Le cœur battant dans sa poitrine, le souffle un peu court, les yeux encore écarquillés par l’instant de panique, Jamie baissa les yeux vers Mademoiselle Baker. Dont la main droite était posée sur la cuisse de Jamie, et la gauche sur la hanche.

Un ange passe.

La voix de Duncan résonna dans l’ascenseur. « Désolé pour la secousse Madame Elliott ; l’entreprise de maintenance est en train de réparer le tableau pour vous permettre de repartir au plus vite. Ils devraient en avoir pour une vingtaine de minutes environ. »
« Merci Duncan. »

Doucement, Jamie se redressa, lâchant le miroir, et les mains de la brune décollèrent de sa hanche et de sa cuisse.
« Hum… merci ! De m’avoir retenu ! » Jamie recula d’un pas, jetant un coup d’œil par dessus son épaule vers les portes et le panneau lumineux avec tous les boutons. « Je pense que vous avez eu une idée de génie en vous asseyant. »
Certes, la tenue de Jamie n’était pas propice à un moment de détente dans l’ascenseur, mais entre s’asseoir en robe et se tordre la cheville en restant debout, il n’y avait pas photo.
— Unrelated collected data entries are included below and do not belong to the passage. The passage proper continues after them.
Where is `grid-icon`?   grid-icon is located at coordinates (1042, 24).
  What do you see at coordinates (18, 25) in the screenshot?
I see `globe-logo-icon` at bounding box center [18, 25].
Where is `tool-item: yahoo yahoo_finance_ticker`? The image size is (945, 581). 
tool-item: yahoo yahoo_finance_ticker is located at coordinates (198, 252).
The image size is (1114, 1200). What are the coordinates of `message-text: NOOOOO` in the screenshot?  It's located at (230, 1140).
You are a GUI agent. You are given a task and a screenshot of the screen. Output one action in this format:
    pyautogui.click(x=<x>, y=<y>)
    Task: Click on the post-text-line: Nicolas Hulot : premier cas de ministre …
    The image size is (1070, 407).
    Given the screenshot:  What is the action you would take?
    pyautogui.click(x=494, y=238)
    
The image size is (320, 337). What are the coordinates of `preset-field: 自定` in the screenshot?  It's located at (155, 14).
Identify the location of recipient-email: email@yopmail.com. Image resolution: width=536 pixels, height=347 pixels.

Jamie se déchaussa de ses talons – afin qu’elle soit capable de se relever gracieusement lorsque le moment serait venu (je ne sais pas si vous avez déjà essayer, mais il est impossible de se relever avec ses talons sans aide, et sans ressembler à une patate) -  et se glissa le long du mur également, pliant ses jambes sur le côté – telle une sirène sur son rocher –. Ce n’était pas la position la plus confortable au monde – et ce n’était pas très professionnel… Malheur ! – mais Jamie conservait toute sa dignité vestimentaire de la sorte (pas de risque d’apercevoir quoique ce soit lorsque les portes s’ouvriraient).